┌──
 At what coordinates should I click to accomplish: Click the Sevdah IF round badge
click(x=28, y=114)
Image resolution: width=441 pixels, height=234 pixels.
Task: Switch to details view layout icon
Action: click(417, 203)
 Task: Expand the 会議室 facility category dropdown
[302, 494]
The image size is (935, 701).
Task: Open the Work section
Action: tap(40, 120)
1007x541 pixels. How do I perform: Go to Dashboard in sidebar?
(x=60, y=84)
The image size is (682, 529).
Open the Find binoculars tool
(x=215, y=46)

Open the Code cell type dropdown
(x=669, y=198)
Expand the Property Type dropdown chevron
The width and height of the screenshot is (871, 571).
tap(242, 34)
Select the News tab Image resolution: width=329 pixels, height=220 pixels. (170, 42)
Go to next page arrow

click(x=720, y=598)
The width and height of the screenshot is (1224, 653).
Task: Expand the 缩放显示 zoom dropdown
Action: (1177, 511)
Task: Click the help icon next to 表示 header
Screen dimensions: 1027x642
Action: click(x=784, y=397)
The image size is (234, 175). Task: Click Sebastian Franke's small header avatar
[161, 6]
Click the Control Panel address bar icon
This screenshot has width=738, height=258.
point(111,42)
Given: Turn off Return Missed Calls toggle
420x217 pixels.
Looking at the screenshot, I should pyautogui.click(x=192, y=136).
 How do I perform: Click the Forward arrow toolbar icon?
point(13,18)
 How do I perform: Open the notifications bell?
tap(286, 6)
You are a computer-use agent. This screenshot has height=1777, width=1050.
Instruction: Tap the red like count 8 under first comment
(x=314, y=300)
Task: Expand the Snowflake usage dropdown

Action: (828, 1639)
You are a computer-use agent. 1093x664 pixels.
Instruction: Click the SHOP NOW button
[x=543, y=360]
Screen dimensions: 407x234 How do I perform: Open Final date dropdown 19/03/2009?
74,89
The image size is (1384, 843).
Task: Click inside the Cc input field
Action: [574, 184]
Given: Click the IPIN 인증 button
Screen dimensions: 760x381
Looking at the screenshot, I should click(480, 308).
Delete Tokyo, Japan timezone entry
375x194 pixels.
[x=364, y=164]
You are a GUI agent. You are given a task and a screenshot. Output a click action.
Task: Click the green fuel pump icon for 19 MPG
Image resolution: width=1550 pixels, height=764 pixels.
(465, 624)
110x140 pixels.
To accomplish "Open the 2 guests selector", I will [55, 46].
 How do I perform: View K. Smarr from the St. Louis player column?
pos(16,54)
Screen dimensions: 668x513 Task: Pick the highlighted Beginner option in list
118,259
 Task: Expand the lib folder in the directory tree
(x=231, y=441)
└──
WORK TO DO:
Copy every row above word for word, keeping each one on its own line in the original order.

REPLY TO THE TASK:
 At what coordinates should I click to accomplish: Click the Sevdah IF round badge
click(x=28, y=114)
Image resolution: width=441 pixels, height=234 pixels.
Task: Switch to details view layout icon
Action: click(417, 203)
 Task: Expand the 会議室 facility category dropdown
[302, 494]
The image size is (935, 701).
Task: Open the Work section
Action: tap(40, 120)
1007x541 pixels. How do I perform: Go to Dashboard in sidebar?
(x=60, y=84)
The image size is (682, 529).
Open the Find binoculars tool
(x=215, y=46)

Open the Code cell type dropdown
(x=669, y=198)
Expand the Property Type dropdown chevron
The width and height of the screenshot is (871, 571).
tap(242, 34)
Select the News tab Image resolution: width=329 pixels, height=220 pixels. (170, 42)
Go to next page arrow

click(x=720, y=598)
The width and height of the screenshot is (1224, 653).
Task: Expand the 缩放显示 zoom dropdown
Action: (1177, 511)
Task: Click the help icon next to 表示 header
Screen dimensions: 1027x642
Action: click(x=784, y=397)
The image size is (234, 175). Task: Click Sebastian Franke's small header avatar
[161, 6]
Click the Control Panel address bar icon
This screenshot has width=738, height=258.
point(111,42)
Given: Turn off Return Missed Calls toggle
420x217 pixels.
Looking at the screenshot, I should pyautogui.click(x=192, y=136).
 How do I perform: Click the Forward arrow toolbar icon?
point(13,18)
 How do I perform: Open the notifications bell?
tap(286, 6)
You are a computer-use agent. This screenshot has height=1777, width=1050.
Instruction: Tap the red like count 8 under first comment
(x=314, y=300)
Task: Expand the Snowflake usage dropdown

Action: (828, 1639)
You are a computer-use agent. 1093x664 pixels.
Instruction: Click the SHOP NOW button
[x=543, y=360]
Screen dimensions: 407x234 How do I perform: Open Final date dropdown 19/03/2009?
74,89
The image size is (1384, 843).
Task: Click inside the Cc input field
Action: [574, 184]
Given: Click the IPIN 인증 button
Screen dimensions: 760x381
Looking at the screenshot, I should click(480, 308).
Delete Tokyo, Japan timezone entry
375x194 pixels.
[x=364, y=164]
You are a GUI agent. You are given a task and a screenshot. Output a click action.
Task: Click the green fuel pump icon for 19 MPG
Image resolution: width=1550 pixels, height=764 pixels.
(465, 624)
110x140 pixels.
To accomplish "Open the 2 guests selector", I will [55, 46].
 How do I perform: View K. Smarr from the St. Louis player column?
pos(16,54)
Screen dimensions: 668x513 Task: Pick the highlighted Beginner option in list
118,259
 Task: Expand the lib folder in the directory tree
(x=231, y=441)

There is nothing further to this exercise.